Monday, October 12, 2015

Sea Lion Trainer for a Day

The sea lion trainer for a day offered at Manila Ocean Park is a trial program and if I am not mistaken, I was the third one to try it. It’s a 5-hour program that involves a lecture and hands-on training session.

The first part of the training is a briefing and lecture about the sea creatures.

What are sea lions?

Sea Lions are sea mammals that are pinnipeds or fin-footed. Their difference from the other pinnipeds such as walrus and seals is that they have ear flaps, long fore-flippers, can walk all fours and have short, thick hair. Obviously, the fact that they are a popular attraction in zoos and aquariums implies that they are intelligent animals. Their cognitive abilities such as understanding simple syntax and commands when taught an artificial sign language make them easily trainable. In the US Navy, they are even used as part of underwater military missions working with sea divers. How awesome is that? J

Here’s us with Mark and Jhept during the lecture. And did you know that while we are doing the lecture, one of the sea lions from the pool was watching us. She’s just so cute. So eager to interact with me already. :P



How are they trained?

Operant conditioning is the basis of animal training.

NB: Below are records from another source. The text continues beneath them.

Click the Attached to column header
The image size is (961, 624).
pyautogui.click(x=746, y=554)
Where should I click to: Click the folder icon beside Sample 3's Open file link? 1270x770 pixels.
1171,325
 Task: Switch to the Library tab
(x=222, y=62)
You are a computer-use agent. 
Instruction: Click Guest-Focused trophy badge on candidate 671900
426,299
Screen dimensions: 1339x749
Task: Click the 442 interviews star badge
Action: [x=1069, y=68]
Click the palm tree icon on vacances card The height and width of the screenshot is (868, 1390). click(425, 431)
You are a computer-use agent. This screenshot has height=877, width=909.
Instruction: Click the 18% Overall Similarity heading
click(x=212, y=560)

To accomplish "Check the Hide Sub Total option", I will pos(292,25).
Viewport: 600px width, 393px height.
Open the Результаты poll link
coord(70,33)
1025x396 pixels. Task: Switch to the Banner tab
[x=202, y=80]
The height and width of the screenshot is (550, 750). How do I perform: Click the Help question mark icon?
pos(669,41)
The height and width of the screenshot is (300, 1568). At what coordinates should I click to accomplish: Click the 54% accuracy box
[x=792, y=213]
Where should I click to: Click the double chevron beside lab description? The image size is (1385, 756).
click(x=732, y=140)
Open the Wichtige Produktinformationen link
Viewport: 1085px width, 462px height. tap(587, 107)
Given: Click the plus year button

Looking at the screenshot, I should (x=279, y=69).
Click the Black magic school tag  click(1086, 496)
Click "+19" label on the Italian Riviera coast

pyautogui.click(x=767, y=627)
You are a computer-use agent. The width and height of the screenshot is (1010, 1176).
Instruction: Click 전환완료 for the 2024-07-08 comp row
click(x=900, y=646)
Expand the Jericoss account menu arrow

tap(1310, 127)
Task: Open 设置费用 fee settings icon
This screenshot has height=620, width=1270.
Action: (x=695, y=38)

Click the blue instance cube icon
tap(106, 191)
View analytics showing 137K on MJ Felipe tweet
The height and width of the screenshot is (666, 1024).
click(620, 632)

My further research informed me that this is a behavioral psychology that applies to humans as well. In this type of learning, the animal is conditioned from its behaviors as it acts on the environment. The philosophy is, when an animal performs a particular behavior that produces a favorable consequence, the animal is likely to repeat that behavior. Ever notice the food given to them after an act? That’s what they call positive reinforcement. But more on that later.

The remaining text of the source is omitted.